---- SOURCE DOCUMENT

Preserving/Canning

Making Grape Juice – Making Grape Jelly

grapes

It always makes me feel good to help a friend-but especially when the reward is fresh…grapes-straight off the vine. I usually make grape jelly each summer with the wild Fox Grapes that grow along the creek that runs through our mountain holler, but I’d never thought about making grape juice until I tasted Miss Cindy’s.

washing grapes

The process is sooo easy. First wash your grapes and pull them from the vine.

grapes in water

Place the grapes in a large stock pot and fill with water-put enough water to just cover the grapes. Almost every recipe I’ve seen for grape jelly or juice says to crush the grapes before the cooking process-we’ve always crushed the grapes after they’re cooked-once they’re soft the crushing seems easier.

After the grapes have simmered for 15 to 20 minutes they will begin to crack open-then they are done.

crushing grapes

Next you need to crush the grapes-and get the skins and seeds separated from the juice. In the past I’ve used a food meal-pouring a portion of the grapes through at a time-catching the juice as it comes out the bottom. I’ve also used a hand held potato masher and then used cheesecloth to strain the seeds and skin out. This year I used Miss Cindy’s method-I used my submersible hand held mixer to chop up the rest of the grapes.

--------
---- ENTRIES

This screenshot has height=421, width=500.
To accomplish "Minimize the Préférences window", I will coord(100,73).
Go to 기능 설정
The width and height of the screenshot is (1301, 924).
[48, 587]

--------

Extend the grape juice and jelly piece above past its final sentence, following on from the chopped grapes.

### ANSWER TO THE PROBLEM
Next I poured the mashed grapes in a small holed strainer to separate the juice from the skins and seeds.

And there you have it-fresh grape juice. Depending on how sweet your grapes are or how sweet you like your juice you may need to add sugar to taste. When I made juice using the wild Fox Grapes it was so tart you could barley swallow it-but with the Concord Grapes I got from my friend it was much sweeter.

If you make too much to drink in the next few days-it freezes very well. Miss Cindy saves large plastic juice containers to freeze hers in. I’m sure you could can it as well.

At this point-you can also make jelly out of the fresh juice-I did. I used sure jell-just follow the easy directions they provide for grape jelly and you can end up with sweet grape jelly!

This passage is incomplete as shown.